Rupiah Forwards Advance on Stock Inflows; Bonds Little Changed

Indonesia’s three-month rupiah forwards rose to within 0.3 percent of a two-month high after international investors increased their holdings of the nation’s equities. Government bonds were little changed.

Funds based overseas bought $70 million more of local stocks than they sold in the first two days of this week, boosting net purchases in 2013 to $1 billion, exchange data show. Bank of Japan is expected to keep policy unchanged at a two-day meeting which starts today, according to a survey of economists by Bloomberg News. European Central Bank President Mario Draghi said yesterday “enormous progress” has been made in Spain, easing concern over the European debt crisis.

“Global central banks are taking ultra-loose monetary policies,” said Mika Martumpal, a currency analyst at PT Bank CIMB Niaga in Jakarta. That “means inflows into the Indonesian capital market and is good for the rupiah,” he said.
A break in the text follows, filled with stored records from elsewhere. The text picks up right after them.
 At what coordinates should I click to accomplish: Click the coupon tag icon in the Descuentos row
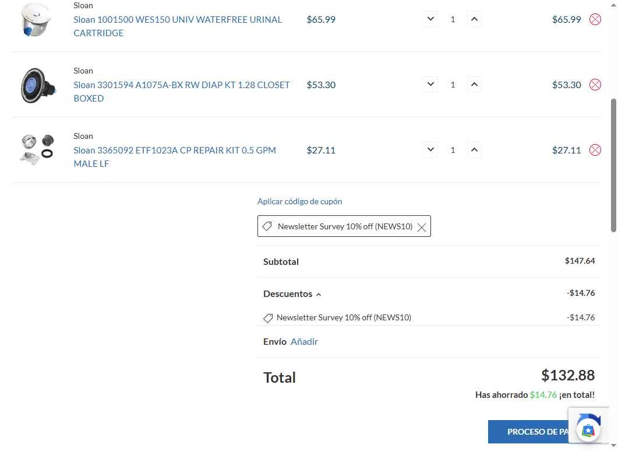[x=267, y=318]
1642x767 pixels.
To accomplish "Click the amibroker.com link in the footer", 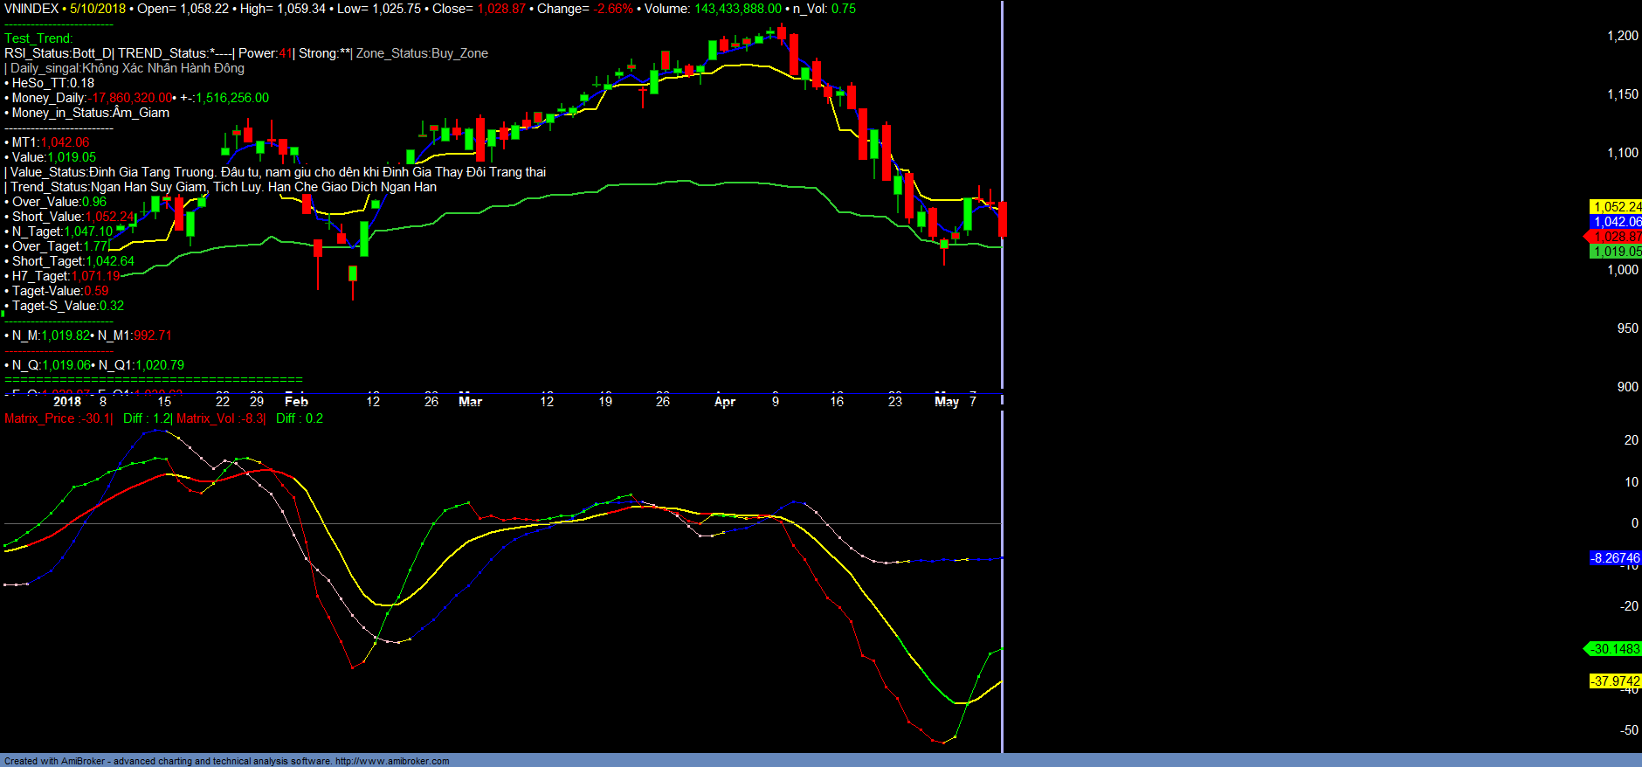I will (x=392, y=761).
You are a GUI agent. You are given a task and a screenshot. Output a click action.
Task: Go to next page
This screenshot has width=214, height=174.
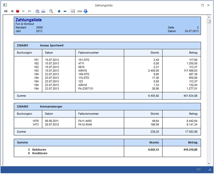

Three-month non-deliverable forwards advanced 0.1 percent to 9,691 per dollar as of 3:23 p.m. in Jakarta, data compiled by Bloomberg show. They reached 9,661 on Feb. 11, the strongest level since Dec. 4. The contracts traded at a 0.5 percent discount to the spot rate, which was little changed at 9,641, according to prices from local banks compiled by Bloomberg.

A daily fixing used to settle the derivative contracts was set at 9,643 per dollar today by the Association of Banks in Singapore. That’s 0.4 percent stronger than 9,685 on Feb. 8. Markets in the city-state were closed Feb. 11 and yesterday for the Chinese New Year holidays.

The rupiah’s one-month implied volatility, which measures expected exchange-rate swings used to price options, was little changed at 6.5 percent for an eighth day.

Asset Purchases

Bank of Japan Governor Masaaki Shirakawa and six of his nine fellow board members voted last month for a 2 percent inflation target, to be achieved “at the earliest possible time,” and pledged to begin open-ended asset purchases from January 2014.

Indonesia’s current-account deficit widened to $7.8 billion in the quarter ended December, compared with the $7.4 billion median estimate in a Bloomberg news survey and $5.3 billion in the prior period, the central bank reported today.

The yield on Indonesia’s 5.625 percent bonds due May 2023 was little changed at 5.26 percent, prices from the Inter Dealer Market Association show.

Bank Indonesia maintained its benchmark rate at a record-low 5.75 percent yesterday, as forecast by all 17 analysts surveyed by Bloomberg.